Das Handy und das Internet haben im Alltag von Kindern und Jugendlichen einen festen Platz. Die vielen technischen Möglichkeiten führen aber auch zu neuen Problemen. Mit einer Vielfalt an Funktionen kann das Handy (und auch das Internet) zu einer mächtigen Waffe werden, die vor allem Jugendliche aufeinander richten. Da werden peinliche Situationen oder Schlägereien gefilmt und verbreitet, beleidigende SMS oder Instant Messages verschickt oder Mitschüler/innen über eine Online Community gezielt fertig gemacht. Die Themen Gewalt und Mobbing sind dabei nicht neu – die Formen und das Ausmaß allerdings schon.

Cybermobbing geschieht meistens anonym. Die Opfer wissen also nicht, wer sie belästigt. Das kann zu großer Angst und Verunsicherung führen, weil Schüler/innen dann zum Beispiel anfangen, alle Mitschüler/innen zu verdächtigen. Für die Täter/innen bedeutet diese anonyme Form des Mobbings, dass sie ihre Opfer nicht ansehen müssen und sich dadurch vielleicht noch gemeinere Dinge trauen. Durch die Nutzung von Handy und Internet können Mobbingopfer auch außerhalb der Schule und in ihren privaten Räumen, erreicht“ werden. Vor allem die Verbreitung von beleidigenden Bildern kann zudem nur schwer kontrolliert und im schlimmsten Fall im Internet weltweit verbreitet werden. Umgang mit Gewalt. Gewalt fängt nicht auf dem Handy oder im Internet an, sondern ist heute Bestandteil jugendlicher Lebenswelten – sei es in den Medien, in der Familie oder im Freundeskreis. Auch Mobbing ist vor allem in Schulen kein neues Problem. Auch ohne den Einsatz von Medien reagieren Opfer darauf zum Beispiel mit Depressionen, Angstgefühlen, sozialer Isolation, körperlichen Reaktionen oder schulischem Misserfolg. Zudem ist Medienmobbing oftmals schwerer zu erkennen.

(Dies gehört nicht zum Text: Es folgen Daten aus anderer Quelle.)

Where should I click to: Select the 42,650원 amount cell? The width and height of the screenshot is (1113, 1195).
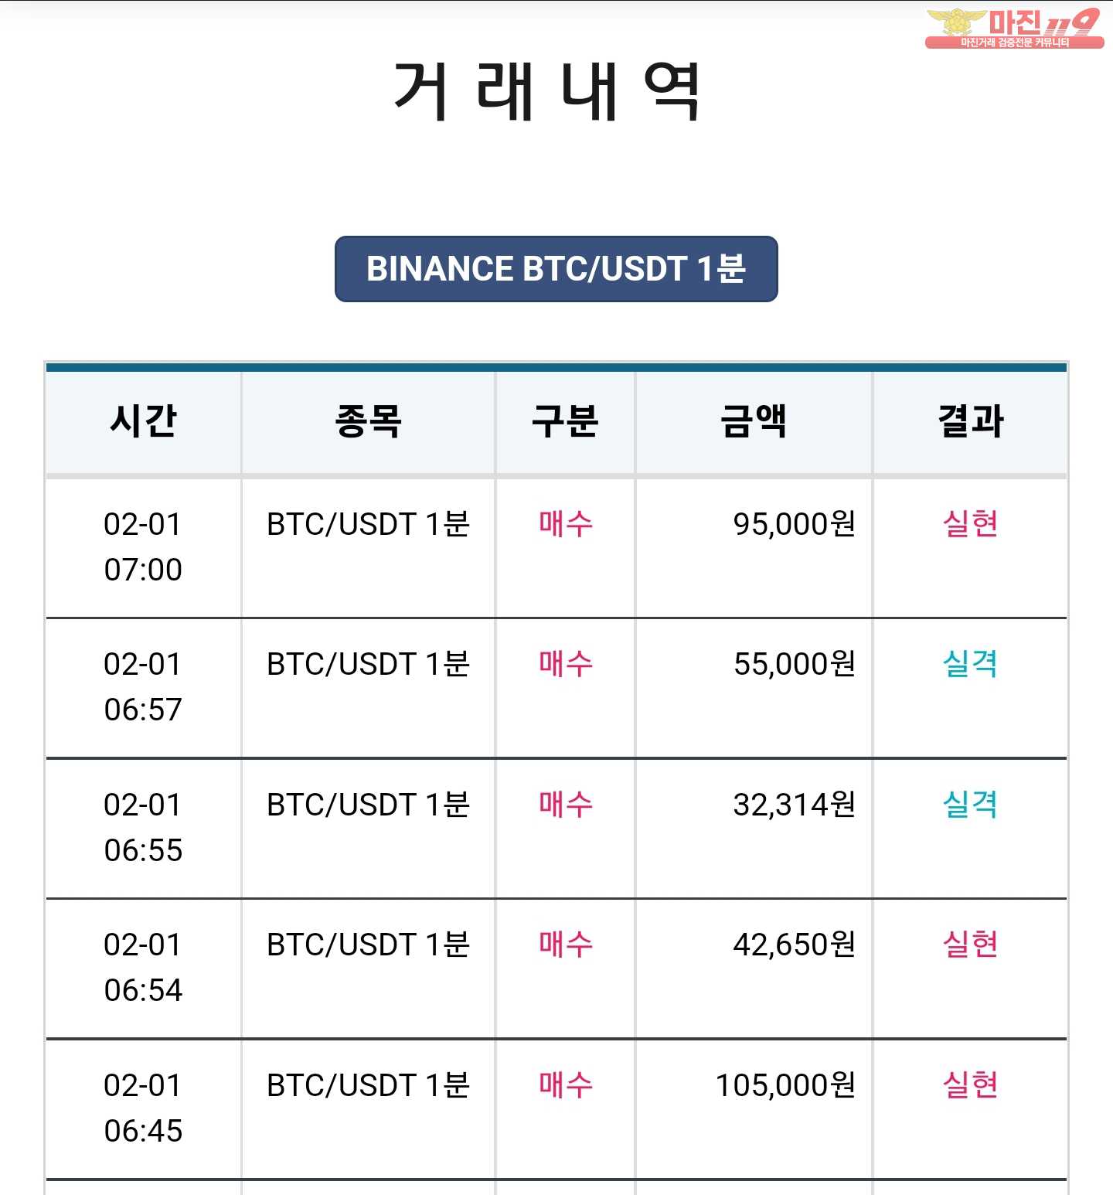[794, 945]
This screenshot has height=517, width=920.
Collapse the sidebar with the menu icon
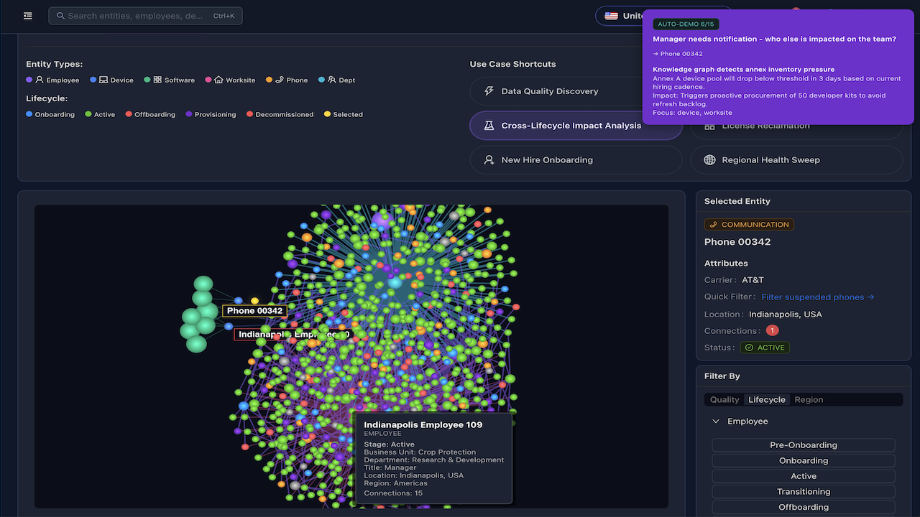27,16
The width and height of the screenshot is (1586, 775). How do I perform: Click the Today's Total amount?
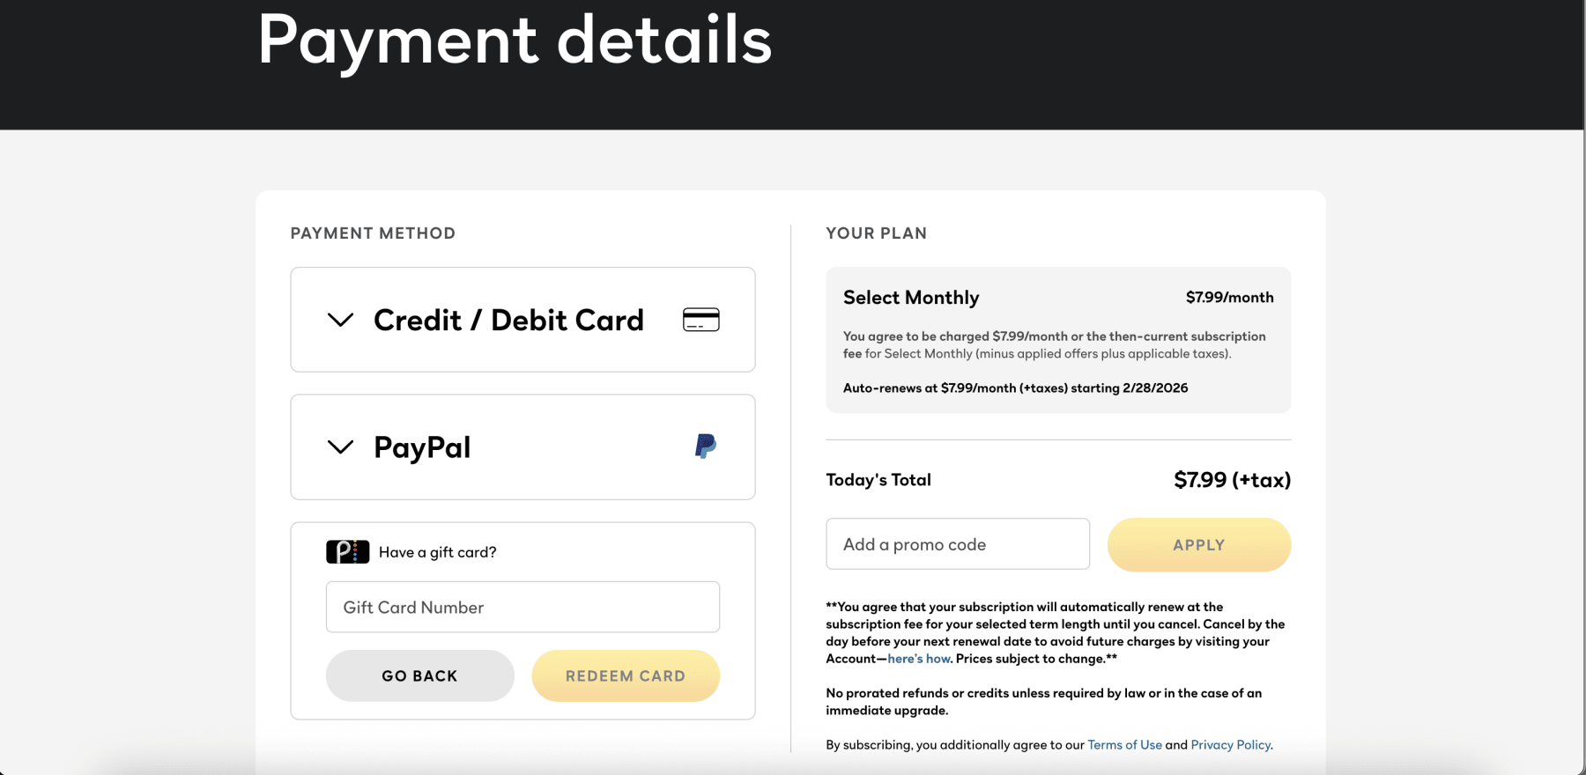(1232, 480)
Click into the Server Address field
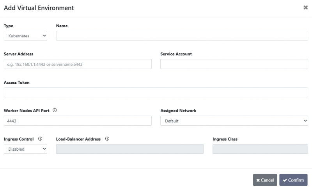Viewport: 312px width, 190px height. [78, 64]
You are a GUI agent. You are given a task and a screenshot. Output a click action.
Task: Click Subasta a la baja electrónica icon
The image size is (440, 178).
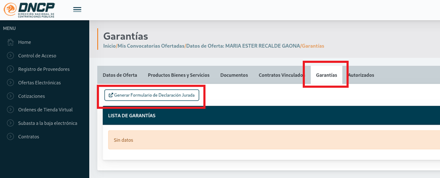point(10,123)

Umso wichtiger ist es hinzusehen und zu handeln, denn Mobbingopfer brauchen Hilfe. Jugendliche müssen zudem eine eigene Haltung entwickeln, um mit problematischen Inhalten umzugehen. Hier geht es um Respekt im Umgang miteinander. Ab wann werden Grenzen überschritten? Was verletzt andere Menschen? Bei dieser Diskussion um grundlegende Werte und moralisch richtiges Verhalten sind Eltern, Jugendgruppenleiter/innen und Pädagog/innen gefordert, sich zu positionieren und Jugendliche im Umgang mit Neuen Medien nicht allein zu lassen.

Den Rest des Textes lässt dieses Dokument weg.